In Times of Sorrow
I have one of those minds which seems to remember everything but where I put my keys or reading glasses. I can chimp back through visual images and recall exactly who I was with and what the joke was just before or after the shot was taken. Or remember word for word the song playing on the car stereo as I pulled over to capture that particular column of clouds.
It's a gift or a curse. This morning driving south to feed two kitties there was a dead dog beside the highway. And images of the family dogs through the years clicked through my brain like a slide show. Then I identified this particular dog. I called her Ghost. A neighbor owned her and mistreated her. And another neighbor and I would feed her because she often looked close to starving. Not that he wouldn't or didn't feed her but that she was afraid to go near enough to him to be fed.
One of the first things I did for Ghost was remove a choke chain from around her neck. It was way too tight and too small and her fur was all tangled in it. I hated the person who had put it on her. It even had a couple feet of chain attached to it. She had broken that to get free. The minute it was off she ran and I was never able to get that close to her again. I tried everything to get her into my yard but she was obviously afraid of confinement of any type. I thought for a while my good neighbor might succeed where I had failed, but then she would be gone again. I think half of the neighborhood tried to rescue her. She made her rounds and when we got too close left. Or her owner would capture her and chain her up again.
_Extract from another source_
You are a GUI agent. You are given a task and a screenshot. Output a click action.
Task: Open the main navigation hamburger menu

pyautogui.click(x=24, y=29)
He could not even bother himself with removing her body from across the road from his house, and burying her before the wild animals get to her.
Sometimes I find the world around me so sad. Why is it we cannot be kind to each other and the animals we live with. Do we all think we are granted permission to be horrid by the man in the white castle?
Meanwhile my mind flips through phrases of songs and beautiful skies I have photographed. With tears streaming down my face for Ghost I photographed poppies and my garden gnome. Whispering words of wisdom, Let it Be.
Those other dogs in my childhood memories were carried home and buried lovingly. Tears shed. Bushes or trees planted near them to shade their resting place. I hope Ghost when born again will find love.